JPMorgan Chase & Co was accused by federal regulators of duping millions of customers into buying costly and unneeded credit card services. (MIKE SEGAR/REUTERS)

Federal regulators Thursday slapped JPMorgan Chase with $389 million in penalties for deceiving millions of customers into buying costly and unneeded services when they signed up for credit cards.

The nation’s largest bank will pay $309 million to reimburse about 2.1 million consumers who were duped into paying for credit monitoring and other add-ons between October 2005 and June 2012. Those consumers enrolled in and paid for identity theft protection products but did not receive the full benefit of the products, according to the Office of the Comptroller of the Currency.

The bank regulator hit JPMorgan with an additional $60 million civil penalty based, in part, on the scope and duration of the violations. The OCC also is requiring the bank to take a number of corrective measures, including developing a better risk-management program for consumer products marketed or sold by JPMorgan or its vendors.

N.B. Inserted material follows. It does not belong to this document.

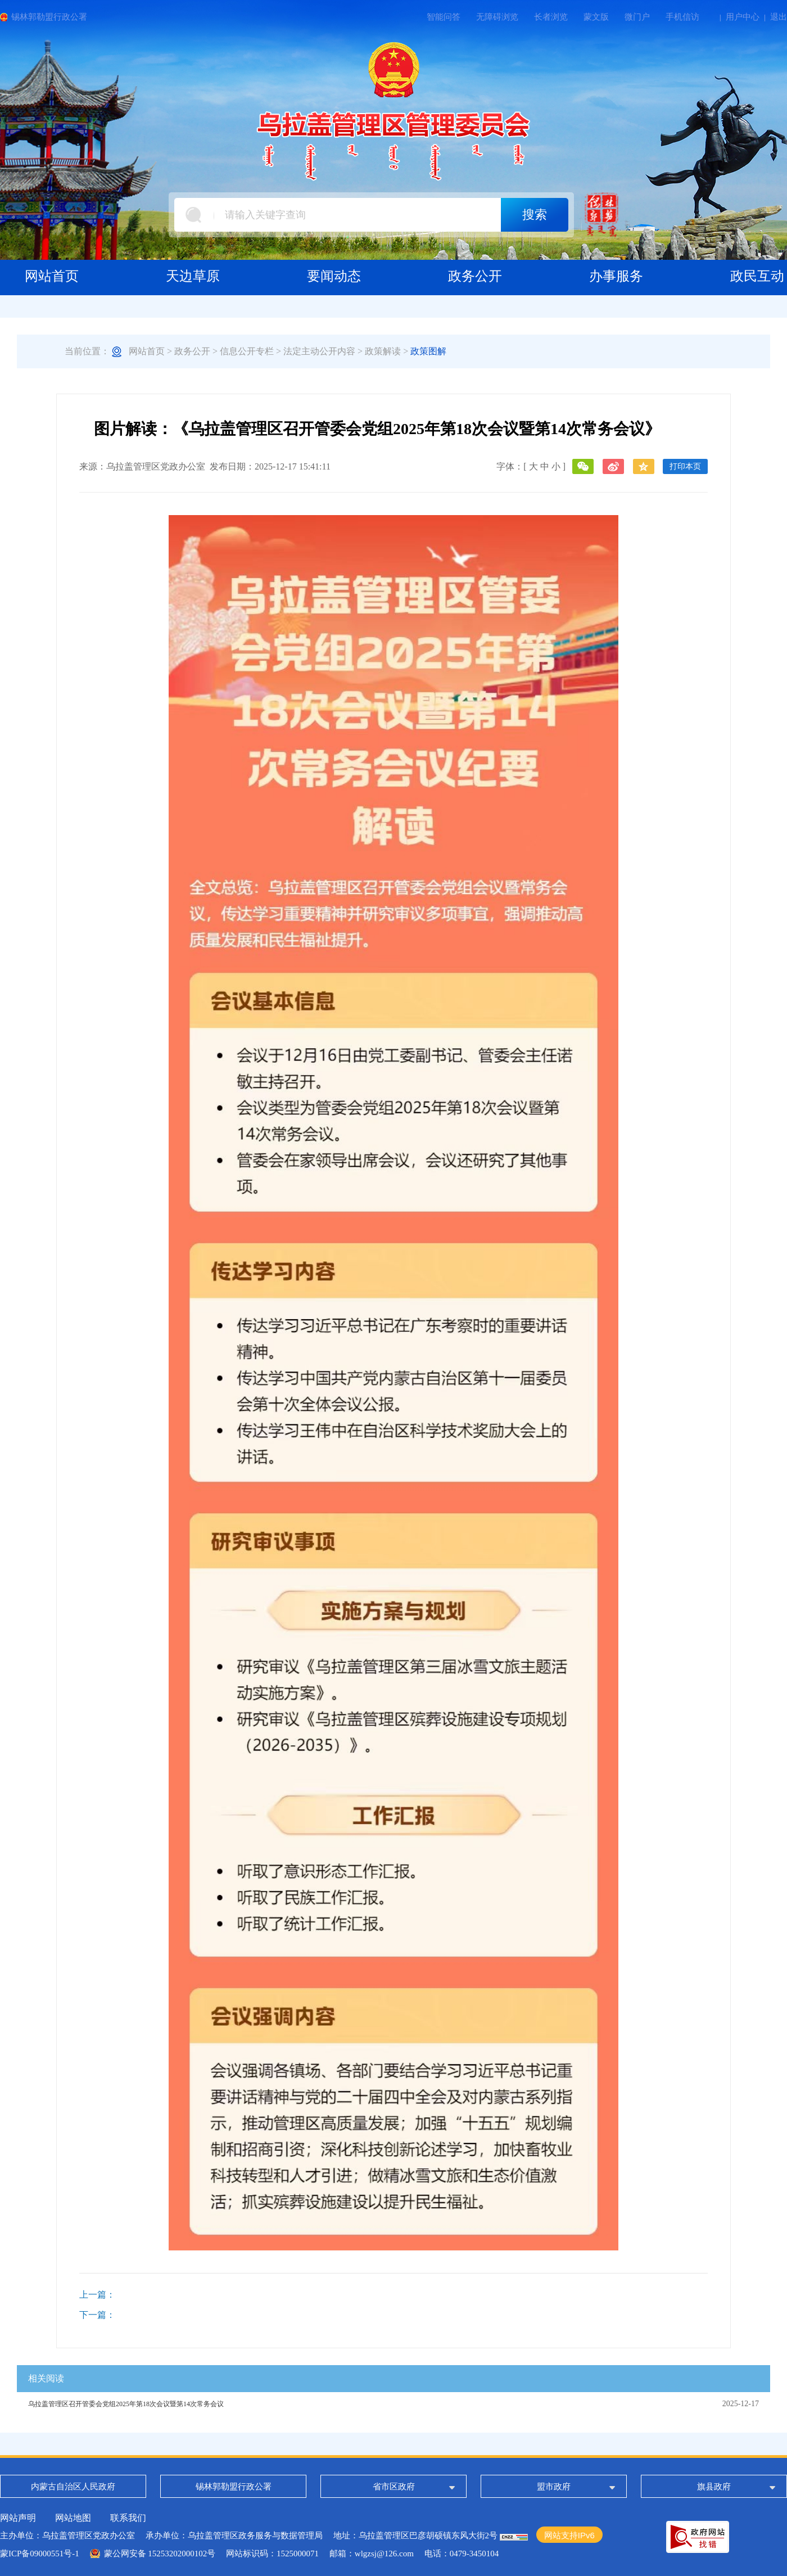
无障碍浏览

In coordination with the OCC, the Consumer Financial Protection Bureau levied a separate $20 million penalty in the case.

“We continue to be vigilant in pursuit of those who deceive consumers or treat them unfairly,” Richard Cordray, director of the CFPB, said in a statement. “Consumers deserve better, and we intend to help them achieve that.”

Cordray said JPMorgan often charged consumers for credit-monitoring products before the bank had obtained written authorization to perform the service, a violation of the law. In many cases, the bank never received authorization but started billing customers for the service all the same.

“When the fees for the products exceeded credit card account limits, some consumers faced even more fees and paid additional interest on those amounts,” Cordray said.

JPMorgan said it has already made refunds to affected consumers.

“We stopped new enrollments in these products in mid-2012 and will fully exit them by the end of this year,” Bill Wallace, JPMorgan’s head of operations for consumer and community banking, said in a statement. “Any mistakes like these are regrettable and we are committed to ensuring our partners and vendors hold themselves to the same high standards that our customers expect of us.”

The enforcement actions arrived on the same day as a flurry of other orders against JPMorgan. British and U.S. regulators, including the OCC, handed down a total of $920 million in fines against the bank for its disastrous “London Whale” trading losses from last year. In a separate action, the OCC also issued a cease-and-desist order for the bank’s use of flawed documents and incomplete records to collect on delinquent credit card debts.

JPMorgan chief executive Jamie Dimon this week sent a memo to employees that outlined steps the company has taken to address its risk-and-compliance problems. He said the bank has decided to no longer sell identity-theft protection and credit insurance to customers.